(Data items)
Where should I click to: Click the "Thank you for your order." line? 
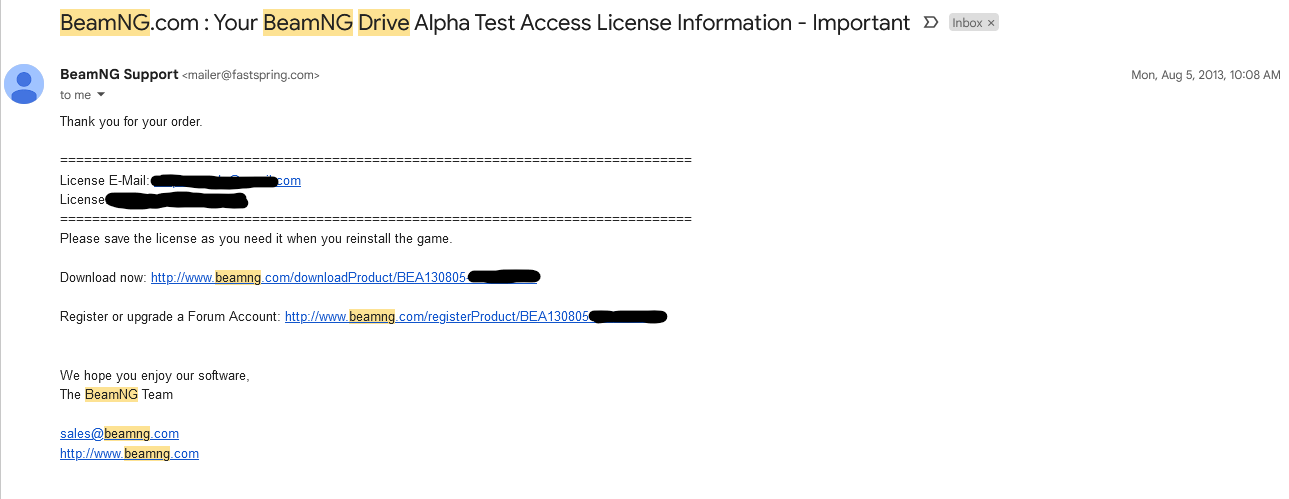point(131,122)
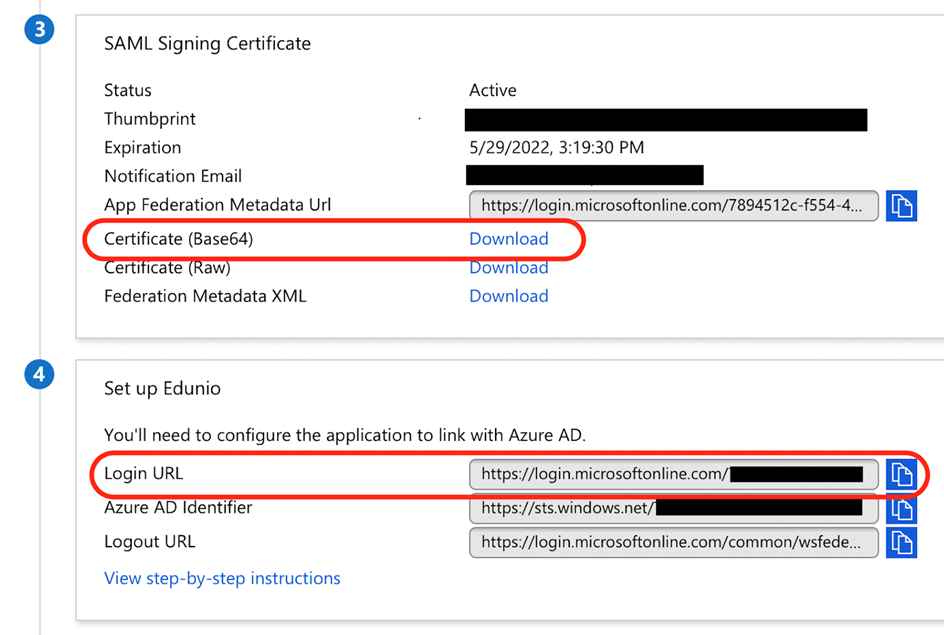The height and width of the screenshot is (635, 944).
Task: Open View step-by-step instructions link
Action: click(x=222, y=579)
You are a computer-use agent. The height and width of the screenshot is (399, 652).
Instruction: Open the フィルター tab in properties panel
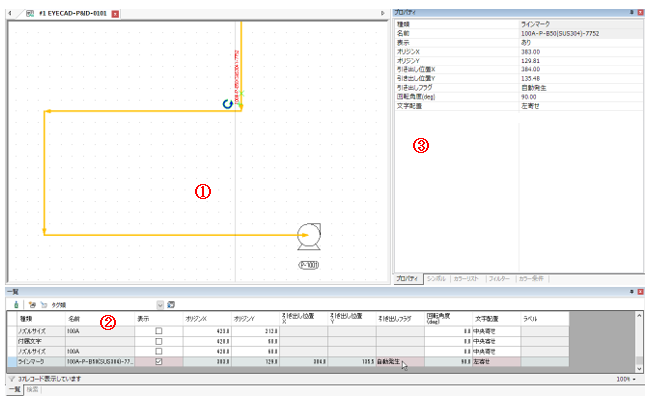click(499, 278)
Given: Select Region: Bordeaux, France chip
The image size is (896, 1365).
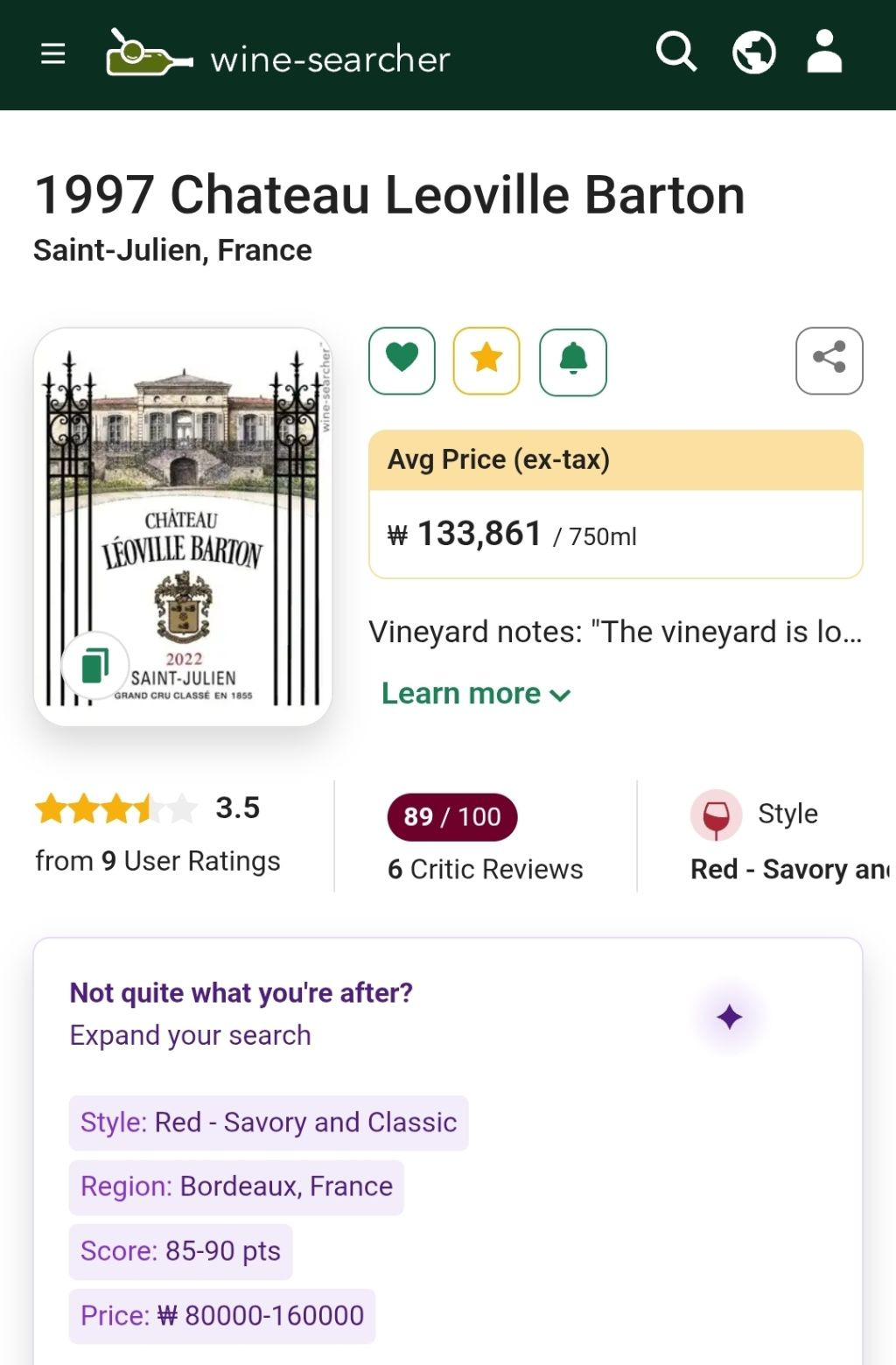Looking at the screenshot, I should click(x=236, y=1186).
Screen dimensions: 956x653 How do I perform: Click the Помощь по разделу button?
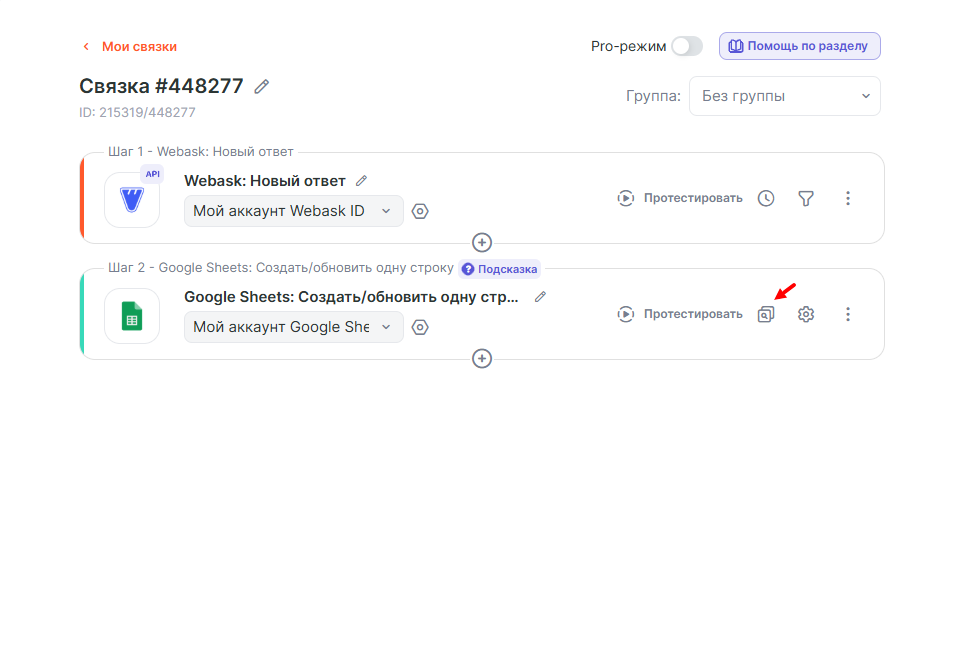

# What is being asked
Copy the items word for word, starting at the line that contains "Given: Select Region: Bordeaux, France chip" and continuing to the end of the items, and leave out the pictures.

# Correct answer
Given: Select Region: Bordeaux, France chip
The image size is (896, 1365).
Looking at the screenshot, I should click(x=236, y=1186).
Screen dimensions: 956x653 How do I perform: Click the Помощь по разделу button?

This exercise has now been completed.